Tuesday, September 8, 2009

Latest Greed package from Wall Street: Profiting from your sick family member’s insurance policy?

When the banks and real estate market were plummeting, I believe much of the credit goes to the ‘credit default swaps’ falling apart. I was marveling that it could be ok to take out what was basically an insurance policy on someone else’s risk. Yet again, Wall Street is coming up with another way to profit on individual misfortune, by investing in individual’s life insurance policies. Check out this link to the article describing the brilliant ‘new idea’ in Saturday’s New York Times:
http://www.nytimes.com/2009/09/06/business/06insurance.html?th&emc=th

How could this be good for the economy or the individuals involved? The basic idea is, the banks will bundle up and sell our insurance policies as an investment instrument, so that when we die they can collect the money! Imagine that?! Is that what insurance was developed for? For bankers to make profit from? I don’t understand it. Insurance is a regulated industry, how can this be possible to do? I am sure it will be marketed as a public service: When you or I are most needing money, the banks will be happy to cash in that life insurance policy you have been paying on for years. Then they will hold it, and it appears hope that you die young so they will get a bigger payout!

I know someone who still smokes, maybe he smokes at night, gets sleepy and is at risk for burning his house down… let’s buy his insurance policy rights! Maybe we can also take out a policy on his house when it burns down!
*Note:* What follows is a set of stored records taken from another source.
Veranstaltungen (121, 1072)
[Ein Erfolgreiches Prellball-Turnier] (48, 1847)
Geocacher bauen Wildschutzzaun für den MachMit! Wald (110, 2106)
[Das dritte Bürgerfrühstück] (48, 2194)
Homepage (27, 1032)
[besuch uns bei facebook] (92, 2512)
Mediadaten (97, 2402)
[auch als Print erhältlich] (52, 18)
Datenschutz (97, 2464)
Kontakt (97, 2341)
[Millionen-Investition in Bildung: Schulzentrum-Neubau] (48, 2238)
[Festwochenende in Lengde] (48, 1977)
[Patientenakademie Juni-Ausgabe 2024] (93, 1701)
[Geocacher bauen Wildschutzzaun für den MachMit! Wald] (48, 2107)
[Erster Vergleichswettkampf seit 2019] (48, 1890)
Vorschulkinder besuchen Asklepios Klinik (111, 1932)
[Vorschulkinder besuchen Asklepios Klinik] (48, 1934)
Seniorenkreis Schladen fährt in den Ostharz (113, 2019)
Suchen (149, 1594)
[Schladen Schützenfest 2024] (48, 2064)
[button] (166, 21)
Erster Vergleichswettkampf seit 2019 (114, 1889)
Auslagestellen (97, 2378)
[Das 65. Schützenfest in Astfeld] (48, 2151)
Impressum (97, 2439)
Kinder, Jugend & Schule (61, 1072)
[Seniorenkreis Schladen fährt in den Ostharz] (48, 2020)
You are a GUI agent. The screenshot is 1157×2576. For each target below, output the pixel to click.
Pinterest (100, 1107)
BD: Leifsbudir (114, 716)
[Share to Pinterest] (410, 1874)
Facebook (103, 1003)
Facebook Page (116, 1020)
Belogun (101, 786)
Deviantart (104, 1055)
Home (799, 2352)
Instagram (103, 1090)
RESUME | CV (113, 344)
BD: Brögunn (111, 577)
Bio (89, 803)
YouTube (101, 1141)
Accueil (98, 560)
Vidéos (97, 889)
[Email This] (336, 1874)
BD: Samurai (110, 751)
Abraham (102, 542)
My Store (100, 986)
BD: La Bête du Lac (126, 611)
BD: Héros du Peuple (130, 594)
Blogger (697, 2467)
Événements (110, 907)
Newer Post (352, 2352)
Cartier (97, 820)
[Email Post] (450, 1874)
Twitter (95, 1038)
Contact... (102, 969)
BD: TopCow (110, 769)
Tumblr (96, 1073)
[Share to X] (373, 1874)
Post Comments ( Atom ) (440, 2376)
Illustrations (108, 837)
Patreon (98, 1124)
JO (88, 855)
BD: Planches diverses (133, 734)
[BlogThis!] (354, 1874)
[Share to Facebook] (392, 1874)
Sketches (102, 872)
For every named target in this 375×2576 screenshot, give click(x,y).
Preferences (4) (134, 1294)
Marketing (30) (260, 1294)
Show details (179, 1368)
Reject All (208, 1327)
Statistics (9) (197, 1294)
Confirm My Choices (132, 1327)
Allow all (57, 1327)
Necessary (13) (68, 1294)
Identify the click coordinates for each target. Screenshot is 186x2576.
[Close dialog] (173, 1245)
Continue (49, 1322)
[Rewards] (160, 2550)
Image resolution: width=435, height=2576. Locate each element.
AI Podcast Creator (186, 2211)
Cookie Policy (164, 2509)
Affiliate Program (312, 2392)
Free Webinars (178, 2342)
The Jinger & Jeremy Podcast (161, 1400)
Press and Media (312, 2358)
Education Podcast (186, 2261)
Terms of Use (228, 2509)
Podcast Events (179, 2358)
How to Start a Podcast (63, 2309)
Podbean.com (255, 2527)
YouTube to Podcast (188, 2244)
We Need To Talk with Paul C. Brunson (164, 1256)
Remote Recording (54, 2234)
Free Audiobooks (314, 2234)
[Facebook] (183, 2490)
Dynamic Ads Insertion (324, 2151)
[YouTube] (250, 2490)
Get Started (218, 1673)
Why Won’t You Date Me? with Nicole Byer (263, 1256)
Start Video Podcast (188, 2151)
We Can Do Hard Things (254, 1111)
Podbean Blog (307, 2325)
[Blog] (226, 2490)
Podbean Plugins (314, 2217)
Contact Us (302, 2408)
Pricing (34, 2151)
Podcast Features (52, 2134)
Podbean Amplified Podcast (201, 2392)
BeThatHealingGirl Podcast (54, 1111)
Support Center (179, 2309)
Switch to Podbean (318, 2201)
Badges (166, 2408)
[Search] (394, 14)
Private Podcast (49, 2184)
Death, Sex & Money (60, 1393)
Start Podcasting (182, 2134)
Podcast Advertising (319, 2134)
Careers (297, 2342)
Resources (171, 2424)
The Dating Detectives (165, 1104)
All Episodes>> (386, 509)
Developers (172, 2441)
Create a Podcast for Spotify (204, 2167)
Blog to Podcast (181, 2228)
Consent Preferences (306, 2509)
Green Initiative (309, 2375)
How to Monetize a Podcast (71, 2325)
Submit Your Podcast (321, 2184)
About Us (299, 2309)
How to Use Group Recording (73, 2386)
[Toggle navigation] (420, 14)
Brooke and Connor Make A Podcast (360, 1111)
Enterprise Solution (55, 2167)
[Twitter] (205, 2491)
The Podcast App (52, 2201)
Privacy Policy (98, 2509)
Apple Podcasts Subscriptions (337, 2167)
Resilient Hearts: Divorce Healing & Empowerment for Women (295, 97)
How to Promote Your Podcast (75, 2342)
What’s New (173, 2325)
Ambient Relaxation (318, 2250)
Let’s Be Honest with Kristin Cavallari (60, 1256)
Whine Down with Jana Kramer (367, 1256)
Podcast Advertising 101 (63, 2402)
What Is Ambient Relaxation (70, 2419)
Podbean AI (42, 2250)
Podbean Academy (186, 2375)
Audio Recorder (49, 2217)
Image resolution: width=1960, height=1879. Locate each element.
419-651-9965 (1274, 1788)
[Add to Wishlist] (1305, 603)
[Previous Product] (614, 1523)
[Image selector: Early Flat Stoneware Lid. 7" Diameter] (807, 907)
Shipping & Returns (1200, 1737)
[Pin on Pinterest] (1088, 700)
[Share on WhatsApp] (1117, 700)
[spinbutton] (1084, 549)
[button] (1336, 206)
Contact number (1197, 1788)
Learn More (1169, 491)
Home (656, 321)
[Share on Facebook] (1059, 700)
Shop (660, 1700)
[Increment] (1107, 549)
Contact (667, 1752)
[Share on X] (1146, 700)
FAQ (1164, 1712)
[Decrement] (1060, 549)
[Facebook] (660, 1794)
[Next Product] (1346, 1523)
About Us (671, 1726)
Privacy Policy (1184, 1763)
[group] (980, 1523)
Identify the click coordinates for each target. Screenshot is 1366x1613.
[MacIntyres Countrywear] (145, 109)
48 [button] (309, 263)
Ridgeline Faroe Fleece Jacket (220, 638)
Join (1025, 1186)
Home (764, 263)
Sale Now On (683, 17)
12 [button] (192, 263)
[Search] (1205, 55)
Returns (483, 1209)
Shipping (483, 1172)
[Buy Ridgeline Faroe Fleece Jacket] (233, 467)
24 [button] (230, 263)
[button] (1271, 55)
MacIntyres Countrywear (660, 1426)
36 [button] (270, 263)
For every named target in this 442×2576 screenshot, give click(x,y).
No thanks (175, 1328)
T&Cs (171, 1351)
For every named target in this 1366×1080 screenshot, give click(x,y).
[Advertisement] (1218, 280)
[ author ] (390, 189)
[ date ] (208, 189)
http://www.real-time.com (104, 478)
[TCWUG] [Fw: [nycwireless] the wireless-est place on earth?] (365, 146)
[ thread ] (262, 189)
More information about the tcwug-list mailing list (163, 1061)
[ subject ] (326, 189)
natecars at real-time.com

How can we go so wrong? By the way what happens when a lethal pandemic does hit and all those chronically ill people cannot survive it? Or a natural disaster? Will we again need to bail out Wall Street or the insurance companies having to pay out all those policies at once? Hopefully the higher risk of death from other events in ill people is a consideration of the computer model they are running. On the other hand, regardless of computer models, there is always the risk of the worst happening all at once… didn’t we just live through that in the past year?

1 comment:

  1. Business schools and academics have learned from the recent past and are turning their collective attention to three critical areas for business reform - improving the regulatory environment, refining and building transparency into financial modeling, and re-establishing ethical practices. My prediction - if this concept even makes it off the ground (and the regulators and insurance companies are going to resist), it will be bought only by those investors with the wherewithal to take significant risk. Yes, those investors may be rewarded however most of us will not be exposed as risk managers who invest our penisons, IRAs, 401k, etc, will not be allowed to get into the game.